4 Nisan 2011 Pazartesi

Hey, biraz daha oturmaz mısın?

Başlamadan tedirgin olmak ne saçma.
Satırlarıma hükmedememekten dolayı duyulan endişe. Acaba parmaklarımı tamamen özgür bıraksam, sonuçlarını okumaya cesaretim olur mu? Yoksa tedbiri elden bırakmadan yalnızca okuyunca duymaya katlanabileceklerimden mi oluşmalı..cümlelerim?

(Beynime bağlı elektrotlar yardımı ile düşüncelerimin kelimelere dökülmesini istiyorum bazen)

Midemdeki krampların beyin damarlarıma ulaştığını hissediyorum. Yavaştan yukarı düşen dairesel hareketler ile. Tamamen yerçekimine aykırı.

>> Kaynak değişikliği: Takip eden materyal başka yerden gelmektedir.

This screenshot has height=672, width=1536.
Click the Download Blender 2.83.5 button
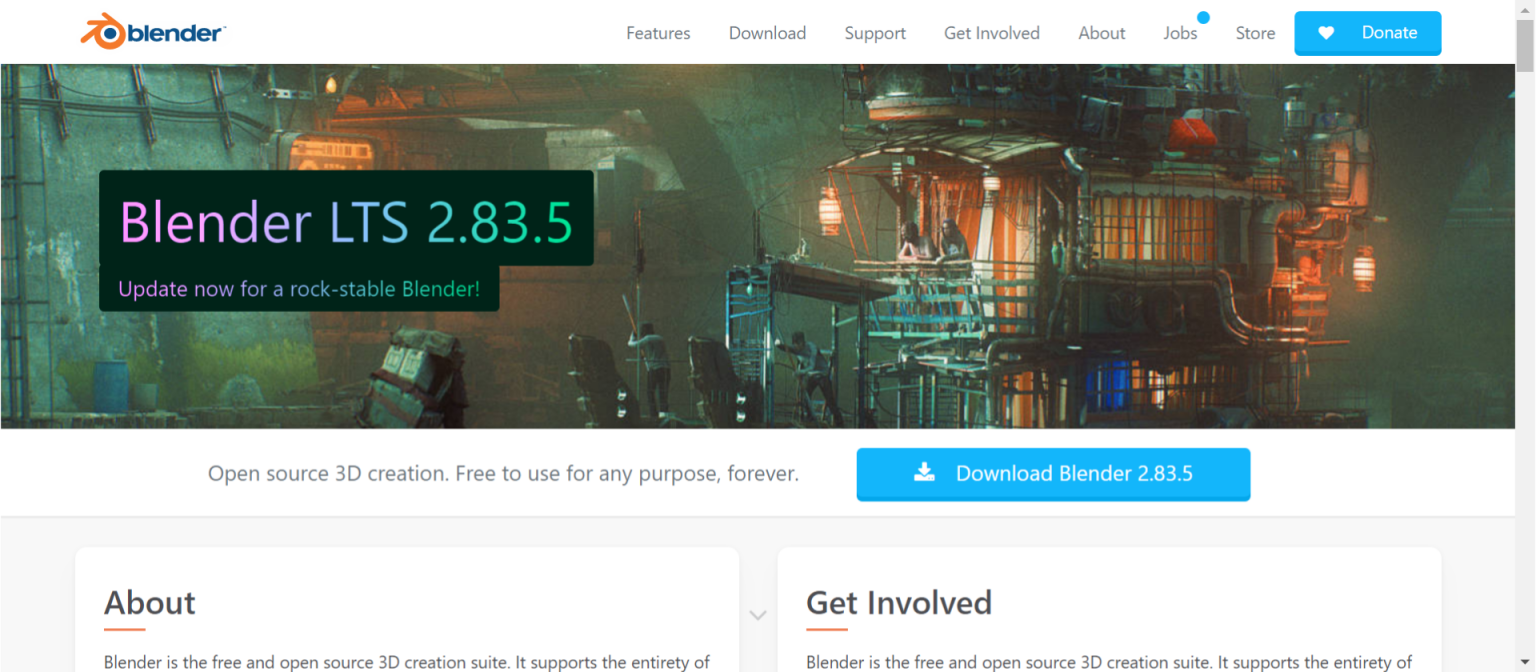click(1053, 473)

"Evet, gözlerimi kapadığım vakit seni görmüyorum. O'nu da görmüyorum. Sanırım gördüğüm çiçek de tanıdık değil, kediler de, renkler de. Hiçbiri.
Kendimden olmadığım kadar emin olarak yürüyorum. Sanki yıllarımı verdiğim sokaklarda, ezbere bildiklerimle yürür gibi. Terliklerim var, hava ıslak.
Üstümdeki elbise çok zaman öncelerden kalan, eskimemiş ama unutulmuşlardan. Dolap köşelerinde gününü bekleyenlerden. Renkler biraz solmuş, ama görevinin başında.
Saçlarım hepsinden tuhaf. Hiç bu kadar uzun olmadılar ki? İzin veremedim uzamalarına. Bu sefer farkına varmadan bu hale gelmişler işte. İnandıklarım, önemsediklerim ve hatta savunduklarım çantamda değil. Dahası çantam da yok zaten. Ellerim ceplerimde, cebimde parmaklarımın ucuyla dokunarak hissettiğim birkaç adet fıstık ve ceviz var yalnızca. Aklımın derinliklerinde olup bitenlere akıl erdirmeye çalışırken, bir yandan inkar etmiyorum hiçbir şeyi. Ellerim soğuk da değil, titremiyorlar da. Yutkunduğum vakit hali hazırda yeni biten bir kadehin son damlası akıyor boğazımdan. Kaliteli bir viski gibi yakmadan ama hissettirerek kayıp gidiyor. Tanımak için dilimi ağzımın içinde gezdiriyorum bir damlasının yarısına bile ulaşsam, dilim tanır diye düşünüyorum. Lakin cevap yok.
Güneşin bu denli yakmadan sadece ısıtarak rahatlatmaya çalışmasına saygım sonsuz, cevapsız kalan herşeye olduğu gibi, ona da çok güveniyorum."



b'0404

2 yorum:

  1. merhaba,

    bloguna gelince hissettiğim evet o "ılık"lığı seviyorum. şimdiki gibi sabah sabah veya ne bileyim akşam veya gece... böyle güzel bir şeyler işte:)

    YanıtlaSil
  2. sesini duyurabilmenin dayanılmaz hafifliği buna diyorlar galiba :) mutlu oldum günün bu erken saatinde. sabah kahvemi sana armağan ediyorum o halde sevgili aglea!